O ex-assessor de José Sócrates, Luís Bernardo, está a ser alvo de uma operação da PJ. É suspeito de crimes de corrupção, prevaricação, participação económica em negócio e abuso de poder. Em causa estará uma alegada viciação das regras da contratação pública que José Gomes Ferreira considera ser apenas “a ponta do iceberg” de uma complexa teia de influências em que estará também envolvido um amigo de Luís Bernardo, João Tocha.
“Estamos a falar de um grupo muito grande do qual Luís Bernardo é a cabeça ou é uma das cabeças porque, entretanto, há a associação em negócios com João Tocha, que também tem um grupo grande e agora vou caracterizar este grupo (…) Estas pessoas começaram como meros assessores de imprensa e tornaram-se criadores de grandes lobbies. Esta é a essência da evolução destas personalidades e dos grupos que criaram”, explica José Gomes Ferreira.
Ambos terão passado a interferir diretamente nos negócios com dinheiros públicos nacionais e comunitários e com dinheiros privados de grandes grupos que funcionam em oligopólio ou em monopólio. “Como empresas que trabalham na eletricidade, combustíveis por aí fora e atuando não só fazendo assessoria, mas propondo negócios de milhões, aplicação de dinheiros públicos, grandes projetos e mais do que isso, nomeação de gestores, amigos e perseguição e demissão de gestores inimigos. O que esta gente faz, portanto, é lobby puro e duro", sublinha.
“Saí de lá com a minha convicção e no dia seguinte fui para a antena dizer o mesmo”
José Gomes Ferreira destaca ainda os gastos exorbitantes com apresentações públicas e a constante tentativa de influência junto da comunicação social. A título de exemplo, relata um episódio que vivenciou como jornalista numa altura em que Luís Bernardo era diretor de comunicação do Benfica.
“Disse publicamente muitas vezes que Luís Filipe Vieira provocou o reconhecimento de enormes imparidades nos bancos, nomeadamente no Novo Banco, isto é um facto. O grupo dele ficou a dever e o banco teve que reconhecer imparidades e, portanto, nós contribuintes tivemos para pôr o dinheiro e então andava a dizer isto muitas vezes (…) Então fui convidado para ir falar com o senhor Luís Filipe Vieira para me explicar porque é que eu estava errado porque a sua senhora tinha ficado muito preocupada com o que eu andava a dizer sobre o marido e sobre a família”, conta José Gomes Ferreira.
Essa reunião, no centro de estágio do Benfica do Seixal, com Luís Bernardo, Luís Filipe Vieira e mais dois administradores que durante quatro horas tentaram convencer José Gomes Ferreira de que o grupo de Luís Filipe Vieira nunca tinha ficado a dever nada ao banco.
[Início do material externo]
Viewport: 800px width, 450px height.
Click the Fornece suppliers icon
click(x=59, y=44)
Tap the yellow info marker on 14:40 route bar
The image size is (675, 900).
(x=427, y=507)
“Saí de lá com a minha convicção e no dia seguinte fui para a antena dizer o mesmo”, diz José Gomes Ferreira, e acrescenta: “é apenas um caso de como este tipo de influência era exercido para que se não dissesse a verdade sobre determinada personalidade e agora multipliquem isto por dezenas, centenas de casos, milhares de casos no país e, portanto, é este o tipo de lobby, e isto é só uma parte, uma pequena parte”.
Investigadas empresas de assessoria e organismos públicos
A operação denominada "Concerto" investiga empresas de assessoria, organismos públicos e residências, sob "fortes suspeitas" de favorecimento de empresas do setor da comunicação por parte de diversas entidades públicas, confirmou a PJ em comunicado.
O foco da investigação é Luís Bernardo, que detém a empresa de assessoria WLPartner, mas também ao amigo e consultor João Tocha, responsável da First Five Consulting.
De acordo com o comunicado da PJ, que não identifica os alvos das buscas, foram executados 34 mandados de busca e apreensão, nomeadamente, 10 buscas domiciliárias, 13 não domiciliárias em organismos públicos e 11 buscas não domiciliárias em empresas nas zonas de Lisboa, Oeiras, Mafra, Amadora, Alcácer do Sal, Seixal, Ourique, Portalegre, Sintra e Sesimbra.
A operação “Concerto” é coordenada pela Unidade Nacional de Combate à Corrupção (UNCC), conta com a participação de cerca de 150 elementos da PJ, além de oito procuradores do Ministério Público, num inquérito titulado pelo Departamento Central de Investigação e Ação Penal (DCIAP).
"No âmbito de inquérito dirigido pelo DCIAP, investigam-se factos suscetíveis de enquadrar a prática dos crimes de corrupção passiva, corrupção ativa, prevaricação, participação económica em negócio, abuso de poderes (titulares de cargos políticos) e abuso de poder (regime geral)", referiu o órgão de polícia criminal na nota divulgada.